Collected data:

+--

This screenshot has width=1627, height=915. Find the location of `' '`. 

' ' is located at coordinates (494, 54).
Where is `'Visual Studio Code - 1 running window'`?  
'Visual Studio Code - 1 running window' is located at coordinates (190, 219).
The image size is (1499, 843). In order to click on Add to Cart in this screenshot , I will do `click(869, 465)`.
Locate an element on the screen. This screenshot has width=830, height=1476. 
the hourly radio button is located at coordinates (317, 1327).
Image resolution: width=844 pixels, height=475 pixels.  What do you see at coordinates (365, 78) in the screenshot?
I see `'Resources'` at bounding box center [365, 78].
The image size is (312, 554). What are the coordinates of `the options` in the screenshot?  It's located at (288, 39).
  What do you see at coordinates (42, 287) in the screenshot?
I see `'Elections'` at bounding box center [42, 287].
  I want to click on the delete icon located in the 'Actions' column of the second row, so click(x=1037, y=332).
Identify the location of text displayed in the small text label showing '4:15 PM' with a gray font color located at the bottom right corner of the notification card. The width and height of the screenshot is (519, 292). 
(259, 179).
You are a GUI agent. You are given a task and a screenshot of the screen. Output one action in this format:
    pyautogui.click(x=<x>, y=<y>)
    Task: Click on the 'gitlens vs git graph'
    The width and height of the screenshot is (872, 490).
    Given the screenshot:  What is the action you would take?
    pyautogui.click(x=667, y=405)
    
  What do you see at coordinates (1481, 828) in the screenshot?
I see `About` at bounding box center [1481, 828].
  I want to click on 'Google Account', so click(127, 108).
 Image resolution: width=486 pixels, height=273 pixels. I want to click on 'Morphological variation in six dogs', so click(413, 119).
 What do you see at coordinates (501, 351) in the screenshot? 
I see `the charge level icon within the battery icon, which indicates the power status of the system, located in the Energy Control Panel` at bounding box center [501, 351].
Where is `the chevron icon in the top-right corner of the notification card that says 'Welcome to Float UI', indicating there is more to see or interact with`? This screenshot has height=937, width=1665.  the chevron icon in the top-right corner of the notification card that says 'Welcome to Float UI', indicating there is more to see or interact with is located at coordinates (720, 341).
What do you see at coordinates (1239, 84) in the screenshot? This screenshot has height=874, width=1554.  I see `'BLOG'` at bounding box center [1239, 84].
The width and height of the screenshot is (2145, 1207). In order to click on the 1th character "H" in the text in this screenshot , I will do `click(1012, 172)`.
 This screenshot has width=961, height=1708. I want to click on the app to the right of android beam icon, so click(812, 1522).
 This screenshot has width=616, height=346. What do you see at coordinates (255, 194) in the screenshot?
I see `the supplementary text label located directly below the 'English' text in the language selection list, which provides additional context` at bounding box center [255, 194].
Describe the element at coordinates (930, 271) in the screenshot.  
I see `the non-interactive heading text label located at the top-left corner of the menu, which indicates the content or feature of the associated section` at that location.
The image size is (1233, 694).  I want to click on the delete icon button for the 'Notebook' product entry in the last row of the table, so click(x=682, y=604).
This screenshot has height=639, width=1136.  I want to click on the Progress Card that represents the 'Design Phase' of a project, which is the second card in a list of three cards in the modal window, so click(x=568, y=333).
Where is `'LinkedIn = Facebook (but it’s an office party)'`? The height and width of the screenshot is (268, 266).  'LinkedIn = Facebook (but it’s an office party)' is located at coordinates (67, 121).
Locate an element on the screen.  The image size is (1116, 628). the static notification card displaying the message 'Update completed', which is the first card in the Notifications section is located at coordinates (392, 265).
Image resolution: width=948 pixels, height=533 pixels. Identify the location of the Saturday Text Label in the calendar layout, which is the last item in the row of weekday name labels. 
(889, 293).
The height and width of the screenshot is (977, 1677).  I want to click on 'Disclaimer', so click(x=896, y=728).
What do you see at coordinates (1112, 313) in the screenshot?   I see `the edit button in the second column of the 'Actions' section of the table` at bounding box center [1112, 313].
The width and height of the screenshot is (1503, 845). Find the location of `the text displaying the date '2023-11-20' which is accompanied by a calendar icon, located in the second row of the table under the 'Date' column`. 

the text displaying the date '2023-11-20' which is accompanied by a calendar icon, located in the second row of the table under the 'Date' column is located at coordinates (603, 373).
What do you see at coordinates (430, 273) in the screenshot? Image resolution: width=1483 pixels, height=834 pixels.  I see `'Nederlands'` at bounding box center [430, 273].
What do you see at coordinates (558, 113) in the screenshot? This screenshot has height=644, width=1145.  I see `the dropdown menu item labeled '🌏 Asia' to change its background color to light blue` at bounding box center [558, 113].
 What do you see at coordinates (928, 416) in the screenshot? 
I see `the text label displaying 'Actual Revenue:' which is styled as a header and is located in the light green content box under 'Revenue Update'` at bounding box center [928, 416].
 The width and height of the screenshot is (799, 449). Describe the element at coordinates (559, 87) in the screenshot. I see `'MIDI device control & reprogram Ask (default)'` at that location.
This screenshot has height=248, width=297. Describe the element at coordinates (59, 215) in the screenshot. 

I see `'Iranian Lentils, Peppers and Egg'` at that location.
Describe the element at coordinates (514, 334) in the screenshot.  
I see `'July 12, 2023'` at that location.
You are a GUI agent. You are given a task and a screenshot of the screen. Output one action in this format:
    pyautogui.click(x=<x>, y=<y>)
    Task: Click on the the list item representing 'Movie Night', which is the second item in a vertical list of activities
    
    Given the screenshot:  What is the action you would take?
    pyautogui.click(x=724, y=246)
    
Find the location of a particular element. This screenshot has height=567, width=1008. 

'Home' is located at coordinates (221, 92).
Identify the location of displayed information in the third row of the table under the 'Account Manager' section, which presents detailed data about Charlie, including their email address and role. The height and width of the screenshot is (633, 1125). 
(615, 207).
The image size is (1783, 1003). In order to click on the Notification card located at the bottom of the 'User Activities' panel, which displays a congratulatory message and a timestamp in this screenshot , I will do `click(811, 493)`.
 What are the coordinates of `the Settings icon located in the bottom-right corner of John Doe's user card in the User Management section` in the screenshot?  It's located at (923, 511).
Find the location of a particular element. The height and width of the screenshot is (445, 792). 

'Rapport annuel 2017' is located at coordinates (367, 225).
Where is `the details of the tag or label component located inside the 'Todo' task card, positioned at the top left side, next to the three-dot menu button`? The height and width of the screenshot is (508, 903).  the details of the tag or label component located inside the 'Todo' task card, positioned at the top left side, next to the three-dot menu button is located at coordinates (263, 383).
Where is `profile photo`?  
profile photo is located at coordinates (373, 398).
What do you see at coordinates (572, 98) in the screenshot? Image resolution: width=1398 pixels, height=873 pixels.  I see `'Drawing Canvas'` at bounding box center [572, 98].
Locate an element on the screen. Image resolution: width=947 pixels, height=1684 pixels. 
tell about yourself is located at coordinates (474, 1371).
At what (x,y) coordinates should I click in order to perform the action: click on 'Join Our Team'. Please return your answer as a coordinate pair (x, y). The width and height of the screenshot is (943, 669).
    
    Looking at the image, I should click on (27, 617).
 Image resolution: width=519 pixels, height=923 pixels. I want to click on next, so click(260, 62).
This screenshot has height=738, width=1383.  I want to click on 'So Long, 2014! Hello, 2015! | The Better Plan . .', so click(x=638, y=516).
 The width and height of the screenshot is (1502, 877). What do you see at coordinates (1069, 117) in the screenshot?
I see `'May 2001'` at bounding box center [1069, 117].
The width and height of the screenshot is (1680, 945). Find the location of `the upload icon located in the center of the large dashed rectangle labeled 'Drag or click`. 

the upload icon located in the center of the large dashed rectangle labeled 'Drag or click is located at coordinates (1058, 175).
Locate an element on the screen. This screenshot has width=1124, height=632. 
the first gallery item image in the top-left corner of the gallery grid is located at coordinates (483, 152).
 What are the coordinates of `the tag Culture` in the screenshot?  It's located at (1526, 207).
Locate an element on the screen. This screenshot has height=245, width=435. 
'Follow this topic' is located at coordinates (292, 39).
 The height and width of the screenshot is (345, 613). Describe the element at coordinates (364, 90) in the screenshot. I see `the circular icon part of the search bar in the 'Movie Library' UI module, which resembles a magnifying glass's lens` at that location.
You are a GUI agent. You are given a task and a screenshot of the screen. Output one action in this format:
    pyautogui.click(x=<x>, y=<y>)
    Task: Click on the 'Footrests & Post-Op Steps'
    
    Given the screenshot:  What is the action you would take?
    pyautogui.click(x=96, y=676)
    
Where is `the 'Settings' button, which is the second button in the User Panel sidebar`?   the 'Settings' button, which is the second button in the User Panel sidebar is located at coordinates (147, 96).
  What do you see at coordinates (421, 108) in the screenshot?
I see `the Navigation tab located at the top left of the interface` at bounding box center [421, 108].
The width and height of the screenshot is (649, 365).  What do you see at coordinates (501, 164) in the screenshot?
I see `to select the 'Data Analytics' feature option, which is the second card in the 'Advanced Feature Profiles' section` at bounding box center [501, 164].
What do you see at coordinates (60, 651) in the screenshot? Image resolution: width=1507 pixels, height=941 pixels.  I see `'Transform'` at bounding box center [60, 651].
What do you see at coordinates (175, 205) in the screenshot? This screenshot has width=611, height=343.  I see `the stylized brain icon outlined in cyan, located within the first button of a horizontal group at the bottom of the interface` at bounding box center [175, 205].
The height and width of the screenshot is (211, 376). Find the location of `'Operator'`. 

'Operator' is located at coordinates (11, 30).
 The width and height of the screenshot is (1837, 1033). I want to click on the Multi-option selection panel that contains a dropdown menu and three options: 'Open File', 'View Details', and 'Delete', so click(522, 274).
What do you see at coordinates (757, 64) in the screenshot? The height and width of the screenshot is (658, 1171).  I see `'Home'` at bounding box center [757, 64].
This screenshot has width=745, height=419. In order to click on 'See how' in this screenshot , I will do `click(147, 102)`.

+--

-- WHAT TO DO --
Copy the lines word for word, from the first line up to and including the line containing "(259, 179).".

-- SOLUTION TO THE PROBLEM --
This screenshot has width=1627, height=915. Find the location of `' '`. 

' ' is located at coordinates (494, 54).
Where is `'Visual Studio Code - 1 running window'`?  
'Visual Studio Code - 1 running window' is located at coordinates (190, 219).
The image size is (1499, 843). In order to click on Add to Cart in this screenshot , I will do `click(869, 465)`.
Locate an element on the screen. This screenshot has width=830, height=1476. 
the hourly radio button is located at coordinates (317, 1327).
Image resolution: width=844 pixels, height=475 pixels.  What do you see at coordinates (365, 78) in the screenshot?
I see `'Resources'` at bounding box center [365, 78].
The image size is (312, 554). What are the coordinates of `the options` in the screenshot?  It's located at (288, 39).
  What do you see at coordinates (42, 287) in the screenshot?
I see `'Elections'` at bounding box center [42, 287].
  I want to click on the delete icon located in the 'Actions' column of the second row, so click(x=1037, y=332).
Identify the location of text displayed in the small text label showing '4:15 PM' with a gray font color located at the bottom right corner of the notification card. The width and height of the screenshot is (519, 292). 
(259, 179).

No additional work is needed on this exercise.